■ EXERCISE REQUIREMENTS ■
If a line of the data below contains the string "avatar", copy it into your answer.
────
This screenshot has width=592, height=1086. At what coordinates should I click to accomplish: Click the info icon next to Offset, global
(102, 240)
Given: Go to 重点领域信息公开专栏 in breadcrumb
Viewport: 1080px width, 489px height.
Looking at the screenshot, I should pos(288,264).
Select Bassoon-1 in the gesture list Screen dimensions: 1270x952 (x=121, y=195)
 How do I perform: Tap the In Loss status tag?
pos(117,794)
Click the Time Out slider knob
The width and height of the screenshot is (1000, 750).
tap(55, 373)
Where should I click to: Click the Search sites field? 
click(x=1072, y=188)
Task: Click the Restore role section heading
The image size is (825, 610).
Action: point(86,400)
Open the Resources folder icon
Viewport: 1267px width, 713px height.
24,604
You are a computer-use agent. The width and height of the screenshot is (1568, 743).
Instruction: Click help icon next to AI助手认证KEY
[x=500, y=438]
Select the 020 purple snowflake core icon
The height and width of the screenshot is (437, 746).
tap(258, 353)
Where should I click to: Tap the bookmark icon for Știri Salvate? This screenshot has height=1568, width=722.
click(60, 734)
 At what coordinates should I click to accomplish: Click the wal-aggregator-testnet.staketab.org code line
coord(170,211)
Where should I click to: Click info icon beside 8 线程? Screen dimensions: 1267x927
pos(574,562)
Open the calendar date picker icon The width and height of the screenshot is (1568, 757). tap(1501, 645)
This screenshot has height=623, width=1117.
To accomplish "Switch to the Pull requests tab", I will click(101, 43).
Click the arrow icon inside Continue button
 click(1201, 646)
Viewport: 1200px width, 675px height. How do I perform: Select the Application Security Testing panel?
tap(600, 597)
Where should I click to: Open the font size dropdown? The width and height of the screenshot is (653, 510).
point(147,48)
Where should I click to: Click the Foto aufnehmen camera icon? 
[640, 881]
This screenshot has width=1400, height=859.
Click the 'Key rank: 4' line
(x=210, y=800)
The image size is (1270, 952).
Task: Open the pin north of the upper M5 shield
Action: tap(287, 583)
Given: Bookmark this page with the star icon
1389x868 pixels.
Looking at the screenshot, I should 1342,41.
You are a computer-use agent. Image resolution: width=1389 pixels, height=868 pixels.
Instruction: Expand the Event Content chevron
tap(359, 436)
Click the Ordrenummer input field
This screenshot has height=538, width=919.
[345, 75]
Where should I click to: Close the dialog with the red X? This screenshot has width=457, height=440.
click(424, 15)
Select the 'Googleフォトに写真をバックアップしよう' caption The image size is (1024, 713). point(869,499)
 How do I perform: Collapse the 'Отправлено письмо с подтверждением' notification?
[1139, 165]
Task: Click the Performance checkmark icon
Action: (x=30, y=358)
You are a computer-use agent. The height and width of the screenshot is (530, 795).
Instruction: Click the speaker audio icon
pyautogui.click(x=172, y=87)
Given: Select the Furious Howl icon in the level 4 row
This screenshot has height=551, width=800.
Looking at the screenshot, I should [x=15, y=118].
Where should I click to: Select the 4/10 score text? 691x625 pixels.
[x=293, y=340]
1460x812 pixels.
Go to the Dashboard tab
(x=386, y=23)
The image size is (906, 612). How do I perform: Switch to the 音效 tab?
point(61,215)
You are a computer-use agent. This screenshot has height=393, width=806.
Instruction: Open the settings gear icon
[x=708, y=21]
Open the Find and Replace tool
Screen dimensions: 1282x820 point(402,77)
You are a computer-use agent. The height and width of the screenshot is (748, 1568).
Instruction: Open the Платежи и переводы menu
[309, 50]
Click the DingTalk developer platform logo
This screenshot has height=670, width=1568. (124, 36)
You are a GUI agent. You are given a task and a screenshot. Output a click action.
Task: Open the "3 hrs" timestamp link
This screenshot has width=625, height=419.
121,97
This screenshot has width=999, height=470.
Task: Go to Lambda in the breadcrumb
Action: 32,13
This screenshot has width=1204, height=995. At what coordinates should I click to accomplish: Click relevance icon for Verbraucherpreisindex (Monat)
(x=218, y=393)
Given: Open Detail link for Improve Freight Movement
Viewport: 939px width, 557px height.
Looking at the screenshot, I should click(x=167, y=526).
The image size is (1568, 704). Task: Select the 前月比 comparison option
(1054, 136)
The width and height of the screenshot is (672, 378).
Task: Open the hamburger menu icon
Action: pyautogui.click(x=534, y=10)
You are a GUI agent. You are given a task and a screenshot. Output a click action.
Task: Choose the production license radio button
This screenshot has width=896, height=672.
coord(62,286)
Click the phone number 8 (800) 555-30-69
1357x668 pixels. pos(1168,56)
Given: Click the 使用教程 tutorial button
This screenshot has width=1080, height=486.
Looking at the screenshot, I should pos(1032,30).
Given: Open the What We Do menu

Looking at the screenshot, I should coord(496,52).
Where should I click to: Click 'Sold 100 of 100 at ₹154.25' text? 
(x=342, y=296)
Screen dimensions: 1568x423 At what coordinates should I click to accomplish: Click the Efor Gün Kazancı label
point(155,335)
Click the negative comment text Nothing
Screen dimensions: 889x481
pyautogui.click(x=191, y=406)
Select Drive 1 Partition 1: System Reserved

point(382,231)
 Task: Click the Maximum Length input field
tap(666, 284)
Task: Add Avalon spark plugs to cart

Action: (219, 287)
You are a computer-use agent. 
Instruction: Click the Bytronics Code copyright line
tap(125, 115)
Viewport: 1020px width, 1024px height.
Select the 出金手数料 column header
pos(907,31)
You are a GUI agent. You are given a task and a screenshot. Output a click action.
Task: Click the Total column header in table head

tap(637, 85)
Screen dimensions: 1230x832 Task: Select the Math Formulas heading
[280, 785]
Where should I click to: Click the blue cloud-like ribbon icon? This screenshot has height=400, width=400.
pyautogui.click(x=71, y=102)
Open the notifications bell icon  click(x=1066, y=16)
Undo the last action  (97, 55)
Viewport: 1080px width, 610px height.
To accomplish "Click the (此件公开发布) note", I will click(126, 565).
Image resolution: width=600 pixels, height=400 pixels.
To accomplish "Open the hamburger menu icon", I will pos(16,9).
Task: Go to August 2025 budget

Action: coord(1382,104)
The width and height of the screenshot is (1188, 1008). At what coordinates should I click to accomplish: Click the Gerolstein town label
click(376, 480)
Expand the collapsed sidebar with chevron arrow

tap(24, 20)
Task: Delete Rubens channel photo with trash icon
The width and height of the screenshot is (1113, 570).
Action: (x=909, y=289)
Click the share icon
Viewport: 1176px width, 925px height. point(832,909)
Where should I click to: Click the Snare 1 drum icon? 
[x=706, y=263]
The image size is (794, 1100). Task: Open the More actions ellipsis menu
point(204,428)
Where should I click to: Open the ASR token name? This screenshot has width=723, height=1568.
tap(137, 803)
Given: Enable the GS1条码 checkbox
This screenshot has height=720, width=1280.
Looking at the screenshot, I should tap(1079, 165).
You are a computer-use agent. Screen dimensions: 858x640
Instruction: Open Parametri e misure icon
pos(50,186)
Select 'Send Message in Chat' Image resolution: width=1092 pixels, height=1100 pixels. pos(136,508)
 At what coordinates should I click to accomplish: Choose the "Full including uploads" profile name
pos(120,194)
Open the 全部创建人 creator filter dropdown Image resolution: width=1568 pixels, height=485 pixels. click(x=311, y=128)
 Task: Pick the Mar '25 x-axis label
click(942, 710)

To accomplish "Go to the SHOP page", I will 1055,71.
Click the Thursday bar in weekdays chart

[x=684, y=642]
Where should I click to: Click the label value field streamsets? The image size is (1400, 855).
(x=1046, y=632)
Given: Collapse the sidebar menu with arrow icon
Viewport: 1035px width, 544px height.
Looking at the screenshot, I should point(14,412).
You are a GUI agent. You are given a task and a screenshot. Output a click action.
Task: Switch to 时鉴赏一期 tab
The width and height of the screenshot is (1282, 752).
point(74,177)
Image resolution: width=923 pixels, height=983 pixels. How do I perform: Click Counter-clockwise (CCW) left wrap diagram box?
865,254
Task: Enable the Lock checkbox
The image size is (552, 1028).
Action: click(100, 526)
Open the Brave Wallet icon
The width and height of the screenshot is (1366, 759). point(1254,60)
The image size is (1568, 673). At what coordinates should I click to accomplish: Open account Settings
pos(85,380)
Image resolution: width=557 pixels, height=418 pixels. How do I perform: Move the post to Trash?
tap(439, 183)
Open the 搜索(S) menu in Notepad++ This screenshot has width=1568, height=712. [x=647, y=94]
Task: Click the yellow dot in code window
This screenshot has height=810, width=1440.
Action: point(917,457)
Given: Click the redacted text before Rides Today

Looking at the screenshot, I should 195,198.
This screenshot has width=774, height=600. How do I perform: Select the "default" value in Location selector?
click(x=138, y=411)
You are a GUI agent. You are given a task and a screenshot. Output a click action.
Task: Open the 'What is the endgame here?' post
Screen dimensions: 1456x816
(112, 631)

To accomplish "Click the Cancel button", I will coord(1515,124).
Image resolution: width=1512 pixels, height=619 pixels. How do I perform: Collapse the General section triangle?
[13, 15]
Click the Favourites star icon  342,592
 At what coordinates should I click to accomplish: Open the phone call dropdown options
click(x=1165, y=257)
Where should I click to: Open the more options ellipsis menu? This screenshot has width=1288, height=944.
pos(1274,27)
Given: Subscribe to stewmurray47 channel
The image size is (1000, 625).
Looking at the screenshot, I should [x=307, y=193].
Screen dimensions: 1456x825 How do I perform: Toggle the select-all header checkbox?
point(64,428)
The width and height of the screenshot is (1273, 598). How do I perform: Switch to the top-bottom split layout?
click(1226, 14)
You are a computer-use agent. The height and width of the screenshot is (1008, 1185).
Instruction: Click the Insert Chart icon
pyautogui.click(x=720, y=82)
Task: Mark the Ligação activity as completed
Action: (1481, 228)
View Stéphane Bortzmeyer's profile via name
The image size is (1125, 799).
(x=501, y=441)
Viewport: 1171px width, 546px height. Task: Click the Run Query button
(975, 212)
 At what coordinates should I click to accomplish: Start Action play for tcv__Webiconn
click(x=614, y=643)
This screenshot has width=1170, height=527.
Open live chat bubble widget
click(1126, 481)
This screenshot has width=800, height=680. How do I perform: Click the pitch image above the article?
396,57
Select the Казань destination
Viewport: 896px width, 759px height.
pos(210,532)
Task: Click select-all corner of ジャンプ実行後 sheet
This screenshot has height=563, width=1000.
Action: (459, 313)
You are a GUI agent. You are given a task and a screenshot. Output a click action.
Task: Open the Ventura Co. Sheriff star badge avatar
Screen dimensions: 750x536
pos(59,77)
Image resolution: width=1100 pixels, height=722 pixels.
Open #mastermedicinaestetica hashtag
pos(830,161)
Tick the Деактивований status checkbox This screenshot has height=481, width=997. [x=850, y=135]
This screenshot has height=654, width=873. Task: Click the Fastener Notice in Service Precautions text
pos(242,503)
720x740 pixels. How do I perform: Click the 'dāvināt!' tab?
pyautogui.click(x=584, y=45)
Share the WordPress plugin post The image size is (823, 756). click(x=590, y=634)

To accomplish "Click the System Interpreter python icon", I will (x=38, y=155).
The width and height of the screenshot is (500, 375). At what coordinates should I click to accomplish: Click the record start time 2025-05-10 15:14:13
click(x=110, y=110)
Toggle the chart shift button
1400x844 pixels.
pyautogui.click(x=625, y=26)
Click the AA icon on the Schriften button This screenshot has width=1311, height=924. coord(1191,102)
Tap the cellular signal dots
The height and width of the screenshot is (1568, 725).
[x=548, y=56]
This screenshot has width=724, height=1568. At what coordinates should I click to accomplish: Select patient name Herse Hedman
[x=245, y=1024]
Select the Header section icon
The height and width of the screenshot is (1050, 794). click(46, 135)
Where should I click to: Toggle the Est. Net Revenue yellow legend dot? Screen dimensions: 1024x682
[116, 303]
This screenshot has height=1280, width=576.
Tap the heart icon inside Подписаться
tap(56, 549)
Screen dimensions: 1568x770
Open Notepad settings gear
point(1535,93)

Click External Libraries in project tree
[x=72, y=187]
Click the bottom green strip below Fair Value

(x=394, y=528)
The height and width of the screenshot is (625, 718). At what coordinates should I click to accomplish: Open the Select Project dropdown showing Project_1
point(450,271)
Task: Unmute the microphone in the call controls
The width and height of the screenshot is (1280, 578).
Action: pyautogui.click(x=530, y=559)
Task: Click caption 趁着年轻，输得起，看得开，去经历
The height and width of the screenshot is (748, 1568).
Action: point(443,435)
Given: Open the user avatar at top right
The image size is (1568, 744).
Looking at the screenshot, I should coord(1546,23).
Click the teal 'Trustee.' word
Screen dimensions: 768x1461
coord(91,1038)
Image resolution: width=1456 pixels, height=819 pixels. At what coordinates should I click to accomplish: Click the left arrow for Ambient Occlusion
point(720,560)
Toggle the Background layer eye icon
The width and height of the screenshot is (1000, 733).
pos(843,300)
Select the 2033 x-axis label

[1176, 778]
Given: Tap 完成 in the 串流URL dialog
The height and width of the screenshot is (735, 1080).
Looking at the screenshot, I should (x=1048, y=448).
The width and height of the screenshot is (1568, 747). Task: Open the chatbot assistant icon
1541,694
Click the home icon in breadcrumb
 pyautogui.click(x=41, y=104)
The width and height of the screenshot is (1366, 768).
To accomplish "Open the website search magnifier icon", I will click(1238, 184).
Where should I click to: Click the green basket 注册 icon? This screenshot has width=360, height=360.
────
■ ANSWER TO THE PROBLEM ■
Task: Open the Ventura Co. Sheriff star badge avatar
Given: Open the user avatar at top right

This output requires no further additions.